Most Master Trust providers take too much risk in pre-retirement phase
27 Oct 2017 - Estimated reading time: 3 minutes
This could be problematic when market volatility returns.
- There has been a phenomenal increase in Master Trusts over the past 5 years, with 35% of workplace pensions scheme members now in Master Trust arrangements;
- Over 7 million of us participate in a Master Trust;
- The growth in the market will continue unabated, with Master Trusts expected to amass £300bn by 2026;
- Conversely, most Master Trusts are taking too much risk in the run up to retirement.
The first analysis of Master Trust default investment fund performance, giving a breakdown by investment phase and analysis of risk has been undertaken by Hymans Robertson, the leading pensions and benefits consultancy. It shows that whilst members have seen positive returns (largely as a consequence of supportive markets and unusually low levels of volatility) there are some clear dividing lines and a clear variation of approaches across the market. There are signs of concern if we see volatility return to markets.
The report, comparing the investment performance of the biggest Master Trust providers’ default funds (accounting for 94% of the market), examines each of the three main phases of DC investment. These are:
- Growth phase (30 years to retirement): At this stage investment risk (and the prospect of higher returns) should take priority over short term risk mitigation, which is of questionable value this far out from retirement.
- Consolidation phase (5 years to retirement): Here the focus should shift to capital preservation, solid returns and risk reduction.
- Pre-retirement phase (1 year to retirement): At this point levels of risk should be dialled down. There is a need to move away from ‘one size fits all’ defaults and understand what members plan to do with their savings.
Commenting, Anthony Ellis, Head of DC Investment Proposition at Hymans Robertson, said:
“Buoyed by the introduction of auto enrolment in 2012, Master Trusts now account for 35% of the workplace pensions market. The assets of over 7 million UK DC savers are now invested in these vehicles. Increasingly, Master Trusts are viewed as the DC vehicle of choice for employers - this is largely due to the attractiveness of fully outsourcing DC delivery but, at the same time, retaining the attractive features of occupational pension schemes. Coupled with economies of scale and the significant downward pressure on pricing, it’s easy to see why they have appeal and why the market is expected to grow to £300bn by 2026.”
“Until now there has been no recognised method of comparing relative value between the different Master Trust providers. Employers, and more importantly their people, should be able to clearly see that value.”
“In assessing performance, the sole focus mustn’t be on returns. It’s also vital to look at the amount of risk being taken at different stages of the savings lifecycle to ensure it’s appropriate throughout. Equally, fees should not be looked at in isolation; what should be examined is the relative value of those fees against what they deliver. Ultimately, if a higher priced strategy has generated a better member outcome relative to a lower cost strategy over the relevant period (after taking into account all fees) then that represents better value.”

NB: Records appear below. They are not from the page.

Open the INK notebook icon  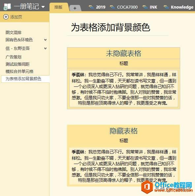point(145,7)
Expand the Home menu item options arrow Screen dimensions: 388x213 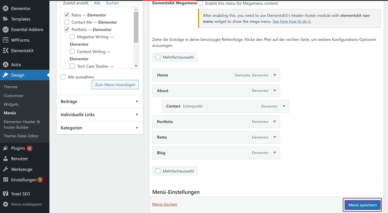(x=275, y=75)
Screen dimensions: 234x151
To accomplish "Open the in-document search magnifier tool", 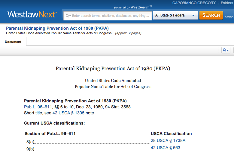I will [226, 50].
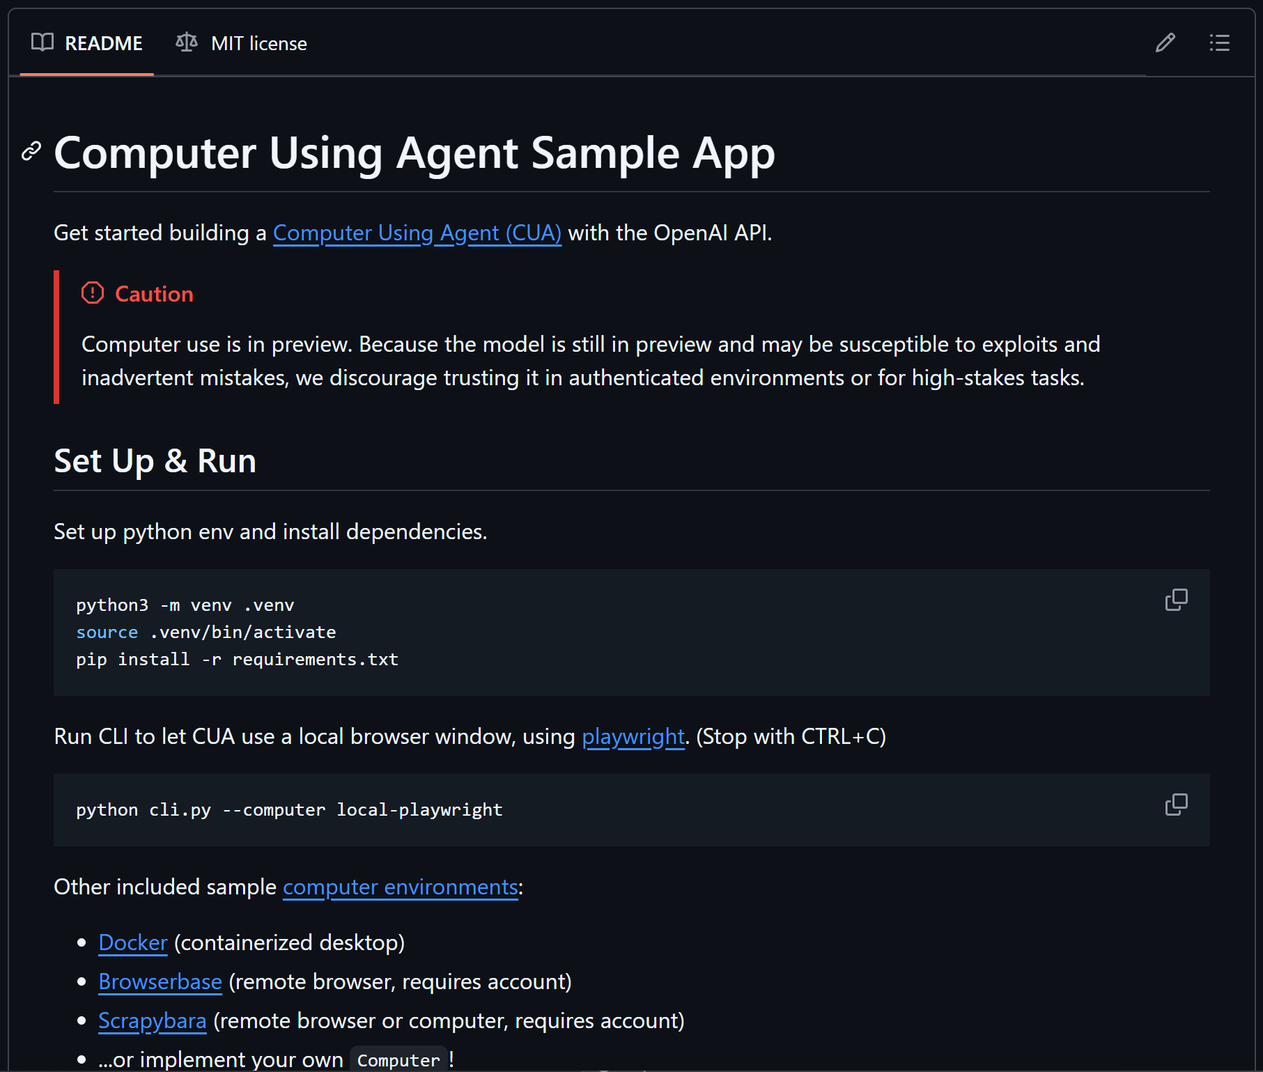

Discussing how Master Trust providers fare in the growth phase, he said:
“While the majority are taking enough risk, the focus on short term volatility reduction by some is costing members through lower long term net returns. In these cases this is likely to result in poorer member outcomes - those strategies that have embraced higher risk asset classes have outperformed the strategies with a heavy focus on risk mitigation (see table 1 below).”
Commenting on the results in the consolidation phase he said:
“In the consolidation phase, where the focus should be on delivering solid returns but with a significant element of capital preservation and risk reduction, the picture is mixed. The data shows that some have delivered strong performance with commendably low levels of risk. Others have delivered lower risk but at the cost of lower (but still relatively strong) returns. While some have delivered strong returns but with high levels of volatility.”
Looking at the pre-retirement phase, he explains why risk should be dialled down:
“Overall the market has delivered very strong returns for members close to retirement. On balance our view is that the majority of providers have carried too much risk in this phase. At this stage investment risk should de dialled down significantly and the investment strategy should be consistent with the member’s decision at retirement.
“At present, due to low fund sizes, for many this decision will be to take their benefits as cash. And statistics from the FCA Retirement Outcomes Review support this. Over 53% of DC pension pots accessed at retirement are fully withdrawn, and 90% of these pots are less than £30k in size. In this context it raises a question mark over exposing DC investors to market risk and market falls.”